Organisation appear to be throwing good project management practices out the window in their approach to artificial intelligence (AI) and forgetting any discipline they may have developed.
This has been the most surprising revelation to surface, said Akamai’s CTO of cloud computing Jay Jenkins, in a video call with FutureCIO.
Companies are rushing to get AI into their products or to their customers, and neglecting sound principles they usually would apply to other projects, Jenkins said.
He acknowledged that organisations may need, to some extent, to invest more so they do not fall behind. However, they still need to carry out the same due diligence and cost models to really understand the returns from their AI initiatives, he noted.
Furthermore, businesses are falling into the vendor lock-in trap in their haste to get on the AI bandwagon, he said.
This can prove precarious, since AI still is a rapidly moving space, he noted.
While it is okay for organisations to adapt a bootstrap approach with their AI projects, they also need to have a longer-term vision to ensure these initiatives are sustainable, he said.
This includes making sure they address any security and business risks associated with using AI, Jenkins said.

These are all key components businesses should look at when managing any project, he added.
He noted that the AI market is going through significant change, from training, inferencing, to research and development.
Already struggling to operationalise their AI efforts, organisations have to figure out how to best architect their infrastructure for AI, as well as how to monitor and manage their deployments.
In addition, they need to know where their GPUs should be deployed, what is required to execute their AI workflows, and how to extract the most value from AI.
Many companies are straining to generate ROI because they cannot understand the architecture that is required, including the tokens to facilitate the inferencing and the cost of the AI architecture, Jenkins said.
“They go out and buy the best GPUs, thinking that equates to performance, but that’s not necessarily the case,” he said.
Mind the hidden costs
This challenge with compute distribution will be further exacerbated as agentic AI adoption becomes prevalent and workflows, along with it data flow, become more complex, he noted.
Organisations then will have to start looking more closely at egress costs, he said.
In cloud computing, egress involves data moving out of a network to another external location, such as a user’s local device or cloud platform.
With agentic AI, companies will have to determine, for instance, where the decision making or inferencing is needed, and how the data needs to be routed. They then have to look at the level of latency that is acceptable for the different workloads and ensure AI agents are sufficiently responsive.
There is a high level of variability with agentic AI, in terms of cost, so enterprise customers will need to establish exactly what they want out of their deployments, Jenkins said.
For example, is their AI model too precise for a basic task? Does their spending on a model outweigh its returns?
“You can actually optimise a lot of that to save on costs and put the savings where you can get the most benefits,” he said.
Organisations then have to manage all of these while staying within their cost targets, he added.
It does not help that AI still is often perceived as monolithic, where users ask an LLM (large language model) a question and it generates a response.
This has led to cost models from hyperscalers that are outdated in terms of being customer-focused in the AI era, especially as more businesses look to multi-cloud infrastructures with their agentic AI rollouts, Jenkins noted.

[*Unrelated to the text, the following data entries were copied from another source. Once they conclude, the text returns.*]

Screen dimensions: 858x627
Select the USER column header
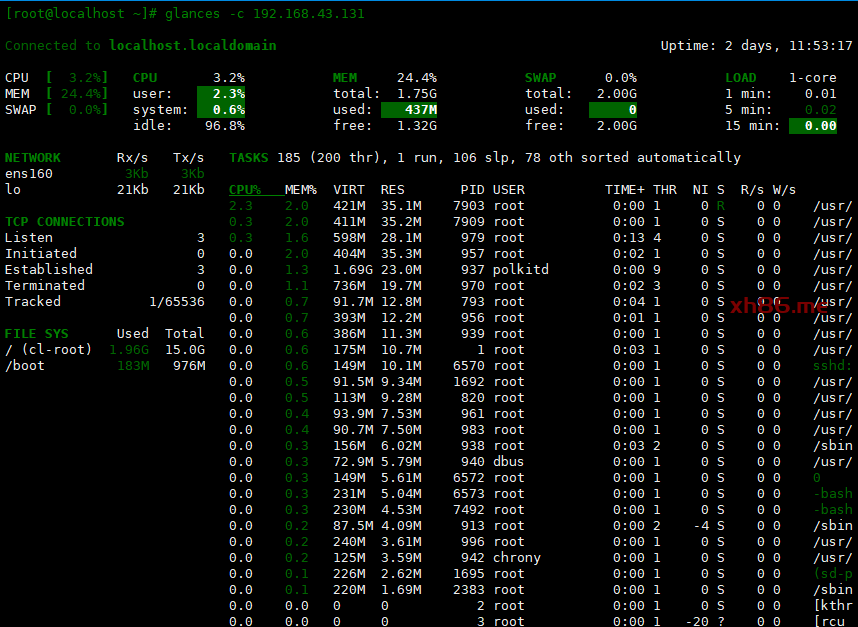pos(508,189)
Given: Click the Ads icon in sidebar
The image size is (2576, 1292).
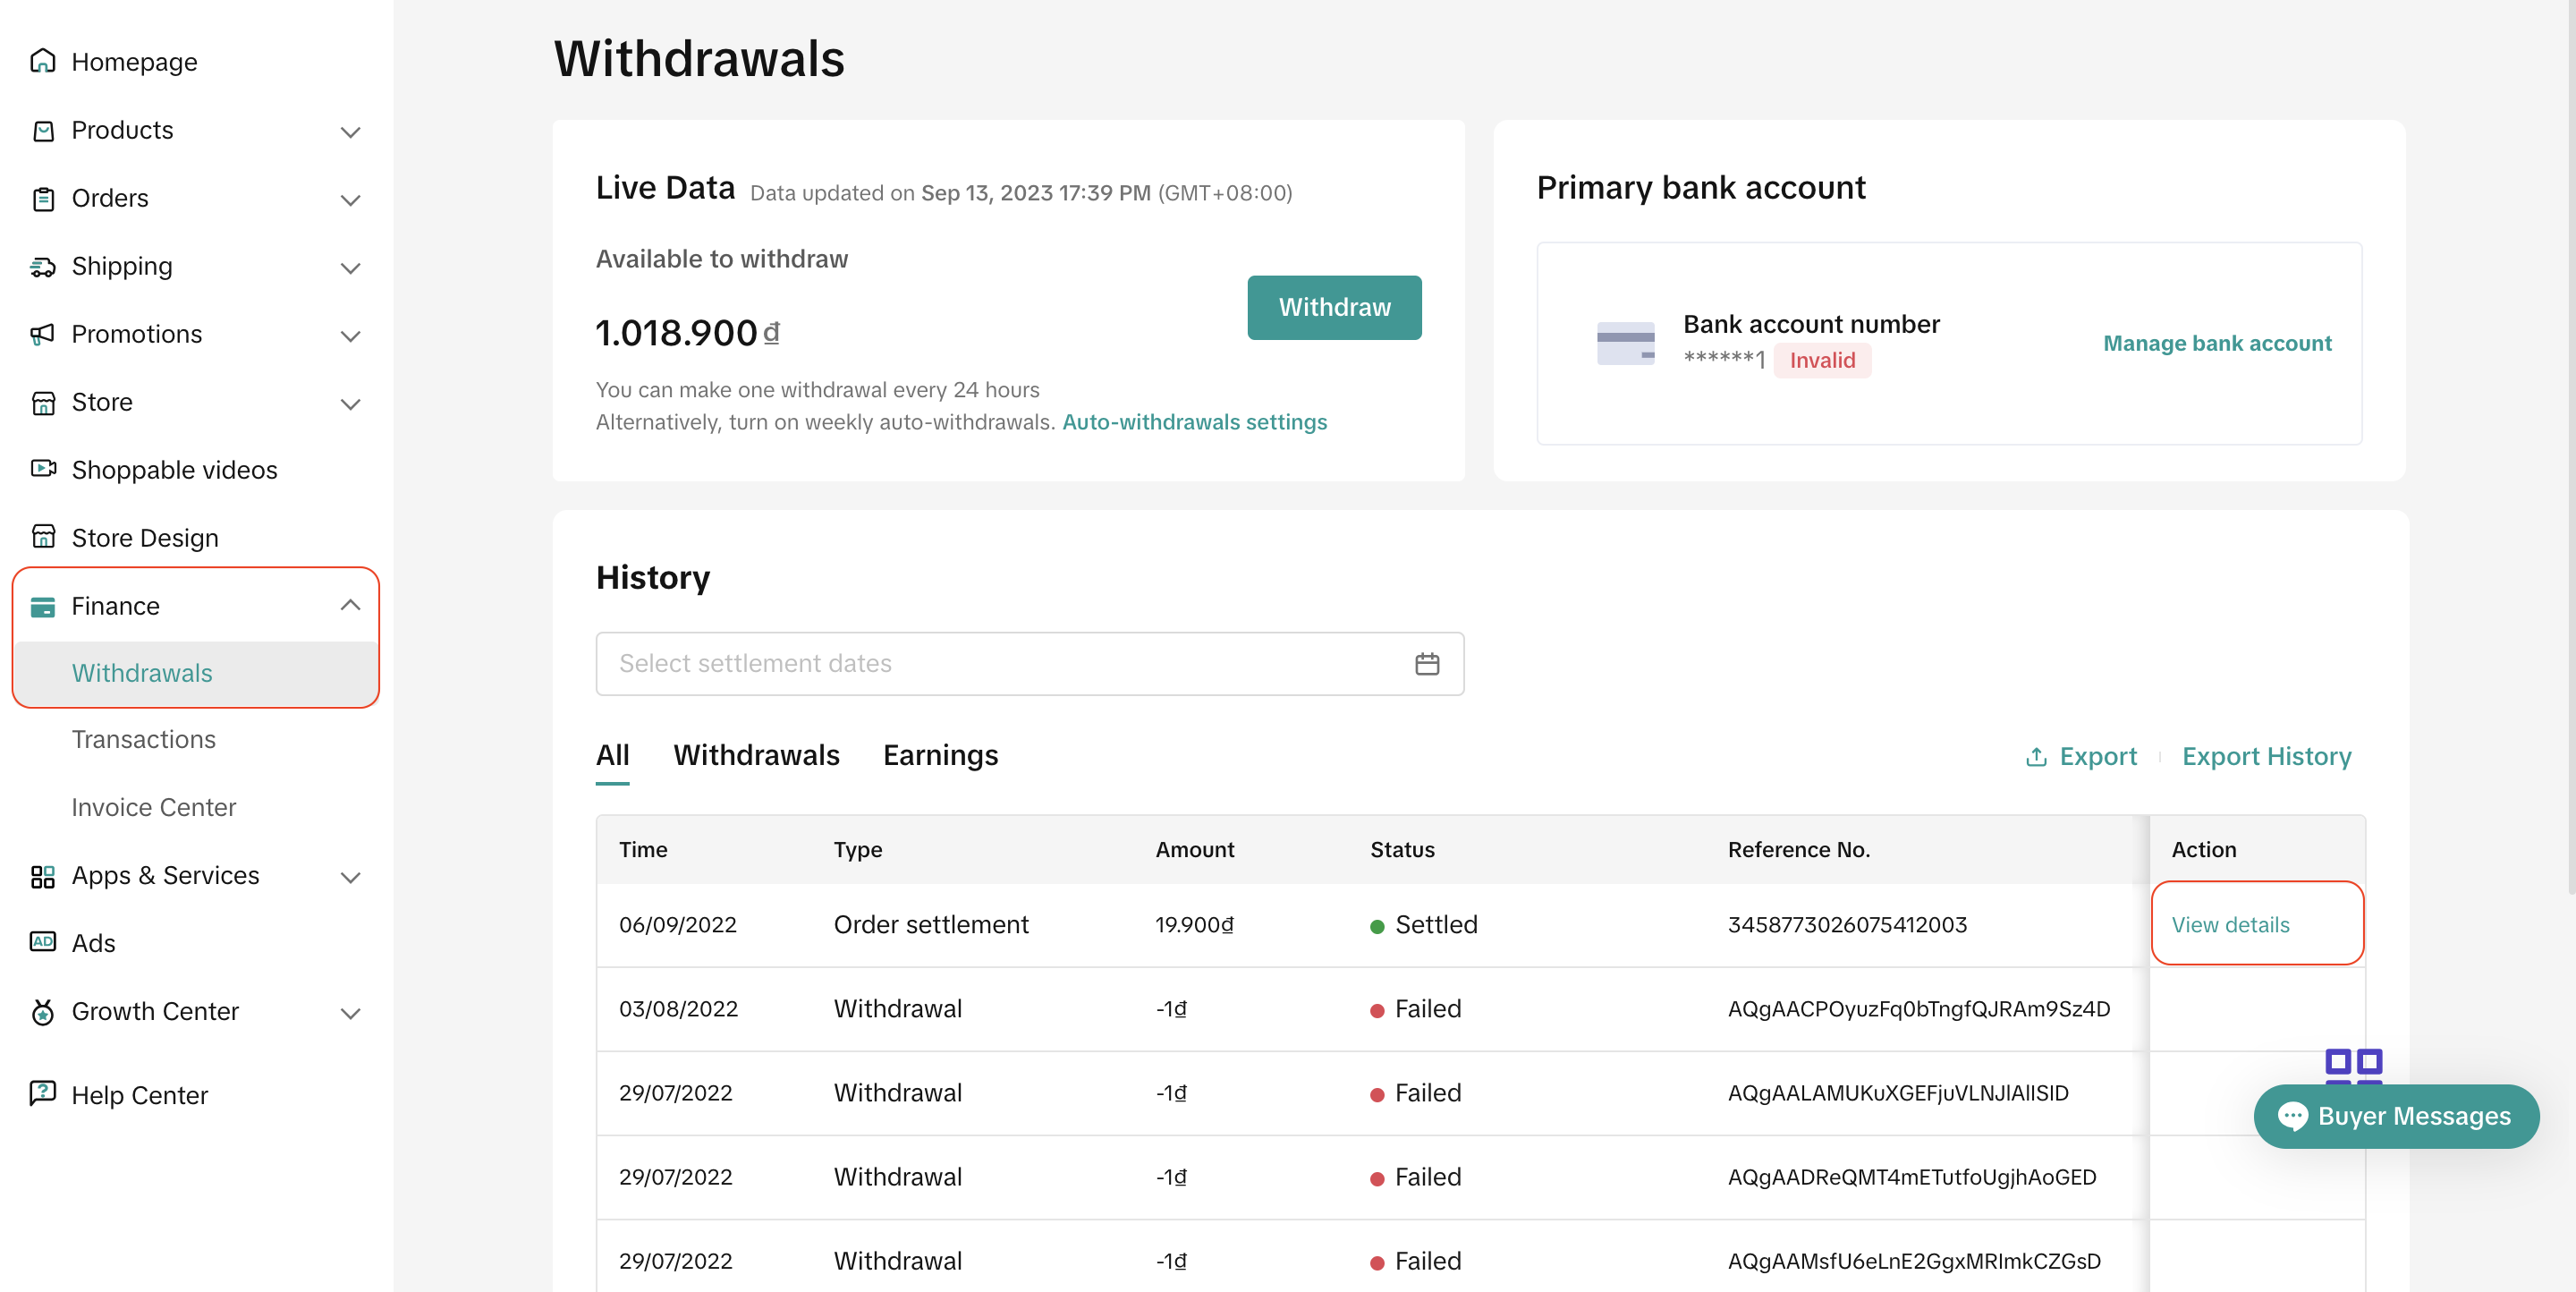Looking at the screenshot, I should click(x=43, y=942).
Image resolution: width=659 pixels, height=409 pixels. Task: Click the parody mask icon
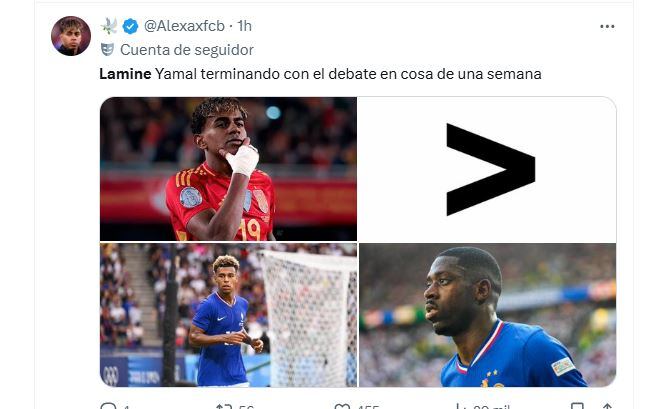tap(107, 50)
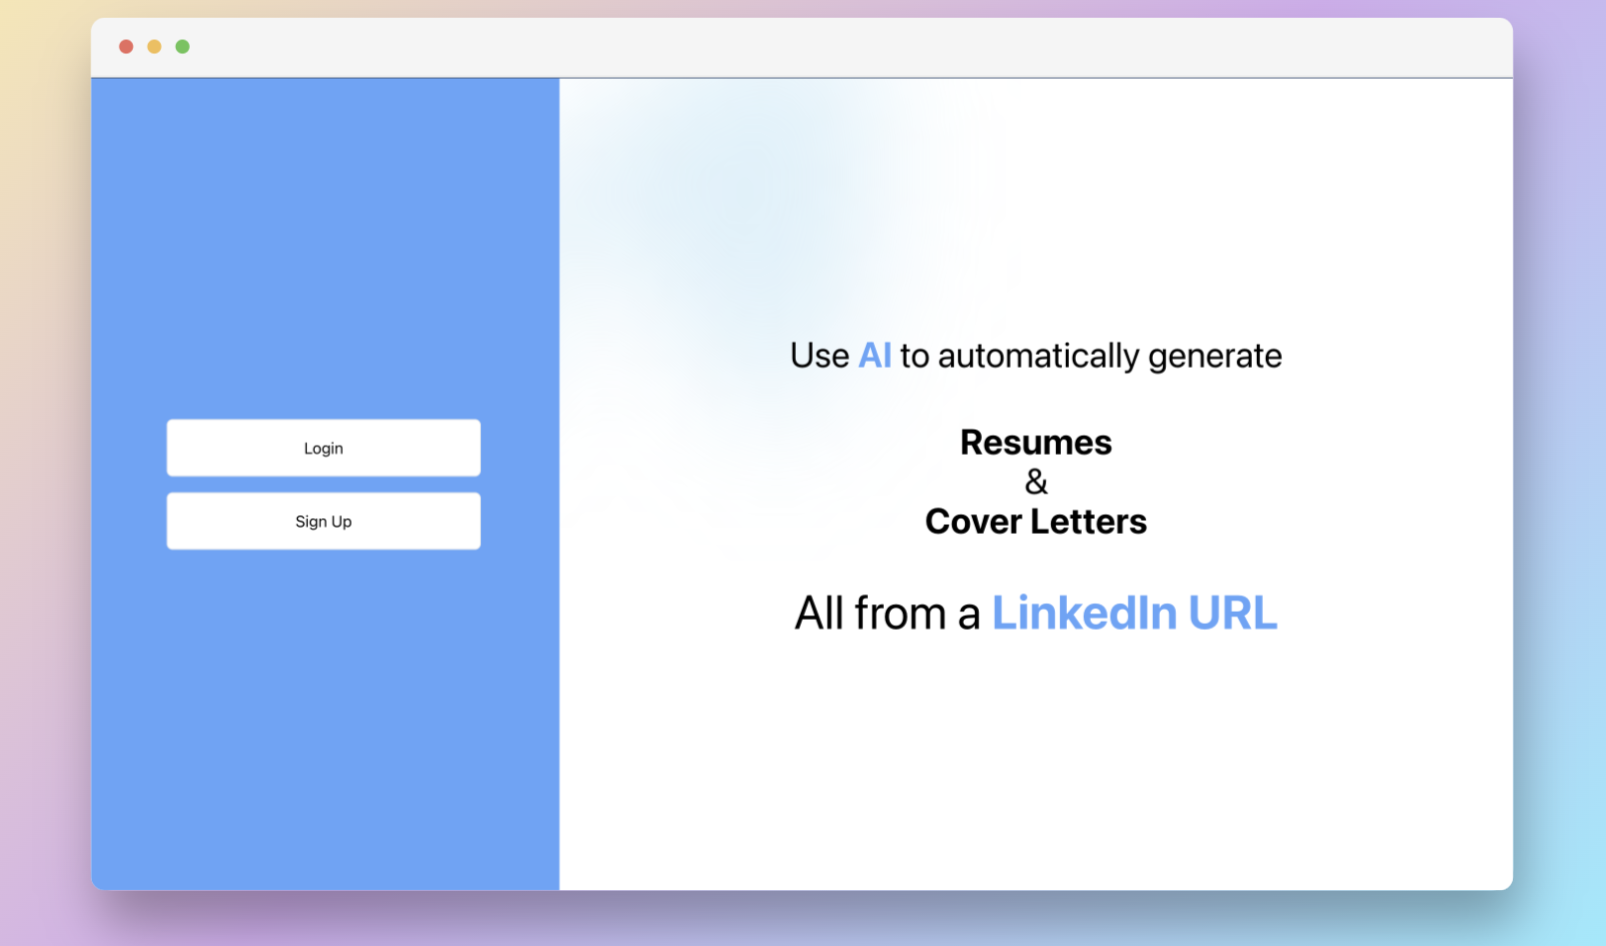Click the red close window circle
This screenshot has height=946, width=1606.
126,46
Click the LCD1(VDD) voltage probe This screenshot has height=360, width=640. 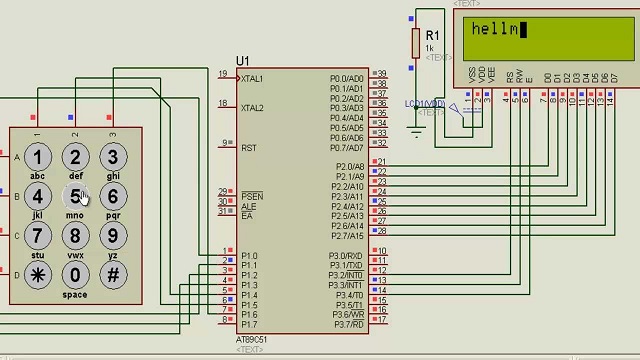click(456, 109)
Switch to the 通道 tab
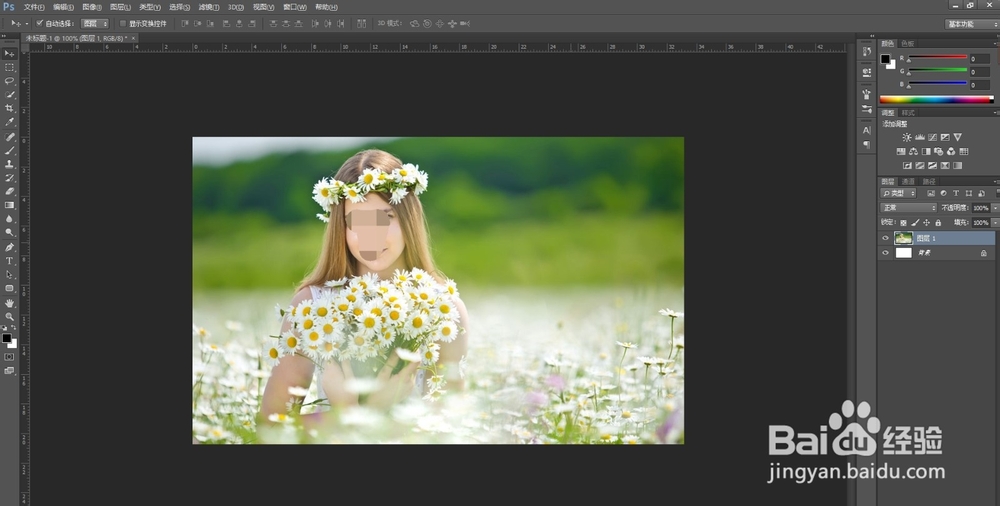 coord(909,181)
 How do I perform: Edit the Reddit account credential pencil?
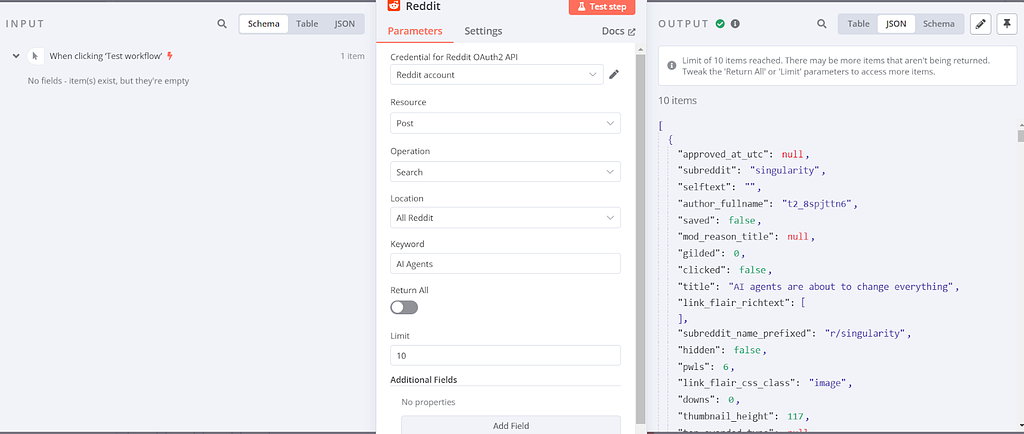(x=614, y=74)

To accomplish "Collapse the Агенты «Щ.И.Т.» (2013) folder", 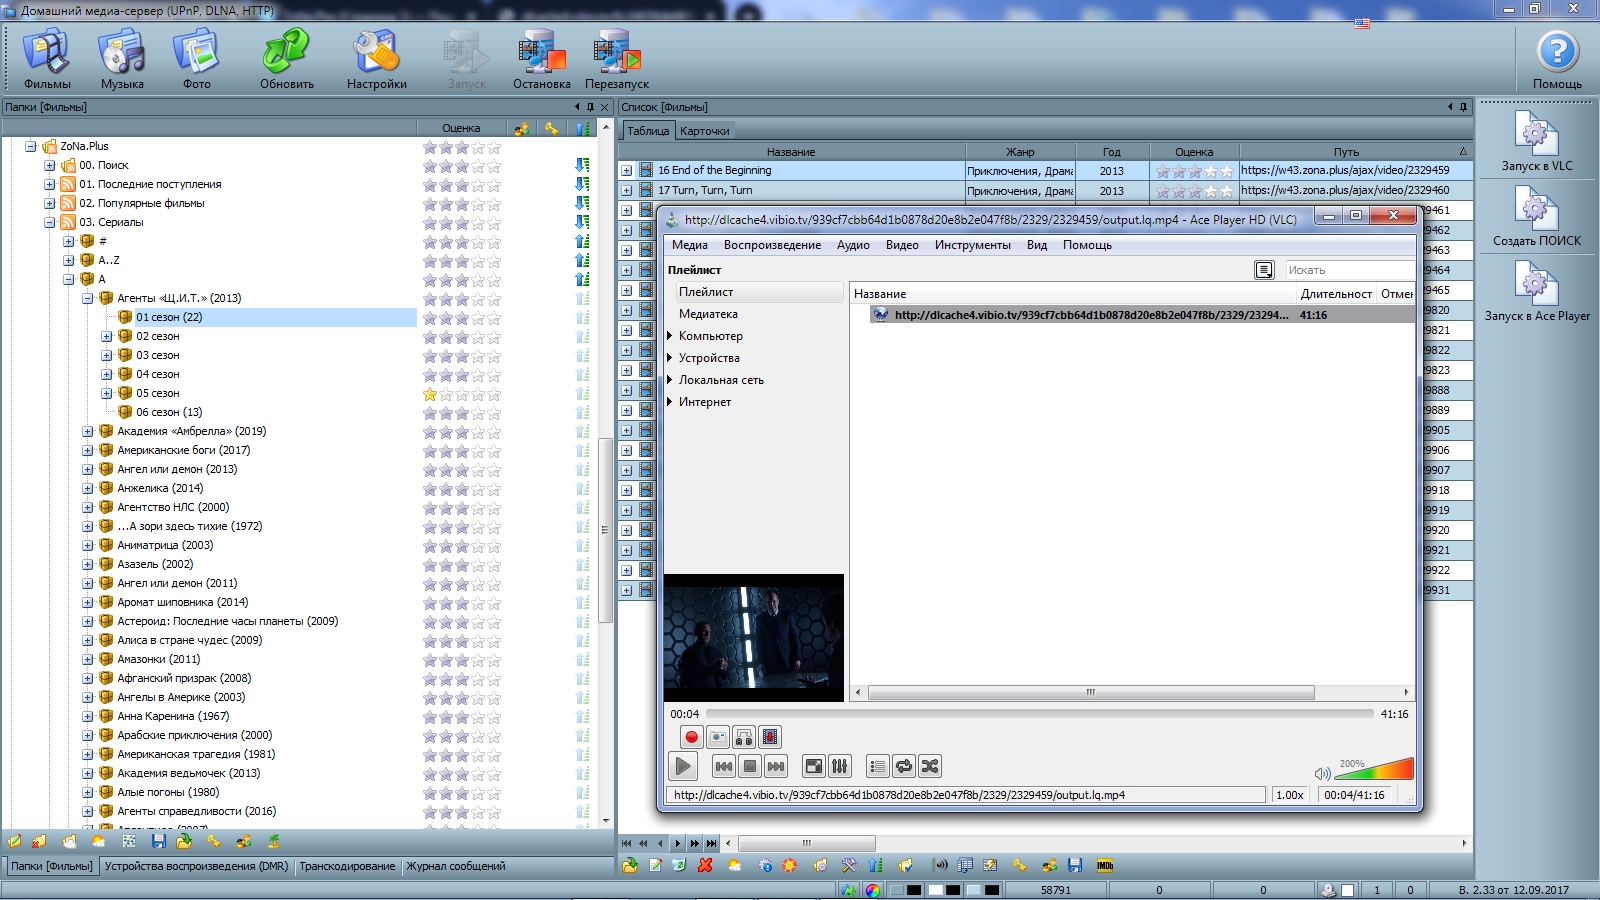I will pos(88,299).
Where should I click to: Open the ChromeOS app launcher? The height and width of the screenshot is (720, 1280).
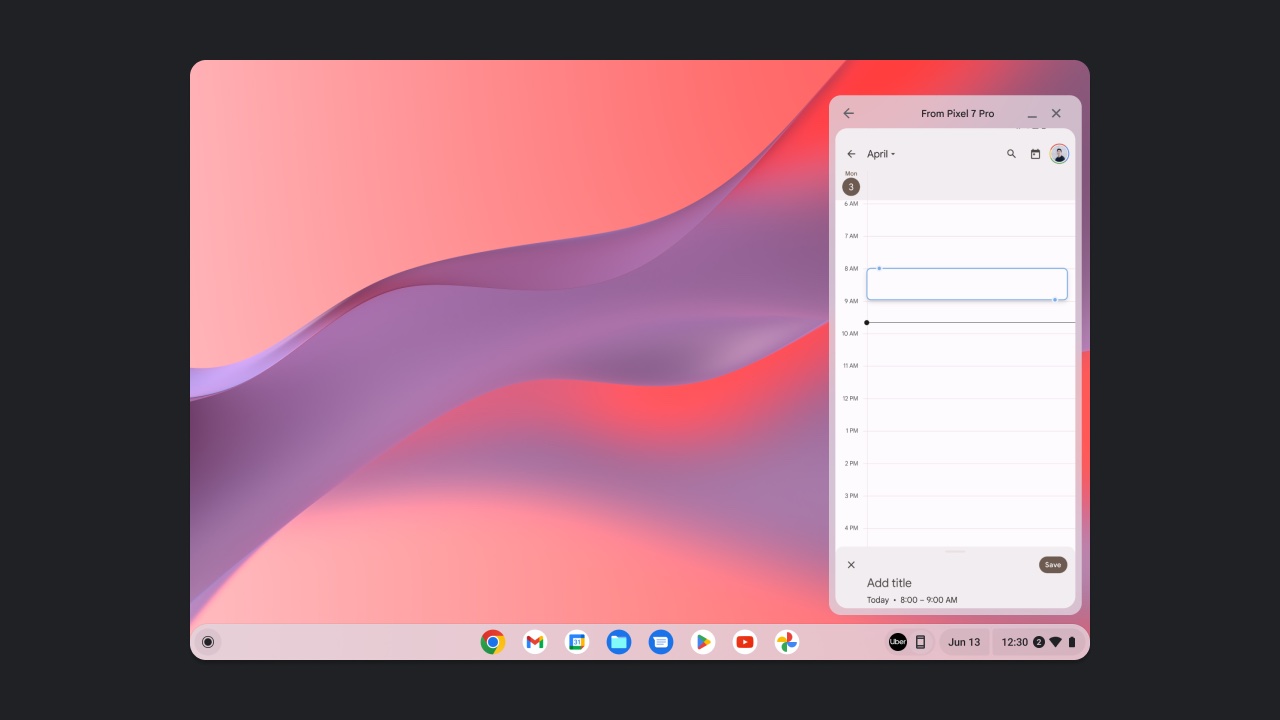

He underscored the need for cost models to evolve as agentic AI takes off, and egress expenditures increasingly become a focus area for organisations that want to contain their AI costs.
Governance also is a growing issue, in particular, data provenance, he said.
Companies want to know where the data is coming from, the risks it carries, whether customer data can be leaked, and whether a rogue AI model can tarnish their reputation.
“Right now, it seems like the wild wild west of AI, [where] people aren’t considering these things because they’re rushing out [with] AI,” he said. “It’s an AI cost that they, too, need to think about.”
Are there then lessons from the cloud era that companies can apply to AI?
Jenkins said it may make sense to bring some AI workloads back on-premises, especially as the cost of AI inference chips come down over time.
Organisations can do this for workloads that are less erratic, and run workloads that are more variable on the cloud, he suggested.
This provides companies the ability to move AI models on-premises where it makes sense to, while still keeping the option to tap the cloud for other workloads.
They still will have to ensure they have the skillsets to manage this architecture in-house, he said.
Need for industry best practices
Jenkins also highlighted the need to build trust that is embedded in AI models, especially as AI agents take off.
“How can one AI agent trust another AI agent?” he posed. “It comes down to creating something that’s like human trust. When I’m talking to someone, I know whether or not I should say something, and err on the side of caution. Eventually this kind of trust will be embedded in AI models as well.”
It may take the form of hard-coded rules that can be fed into models or created within the agentic model, he said.
There also is need to figure out what industry best practices should be, he added.
This is proving a major hurdle as more LLMs and AI models continue to emerge, requiring new ways to distribute computing resources, measure results, and assess the costs.
The AI industry needs to ensure it is enabling organisations to build the best models possible, which means establishing what a good architecture should look like, Jenkins said.
These should encompass best practices that are continuously refined as the market evolves, he said.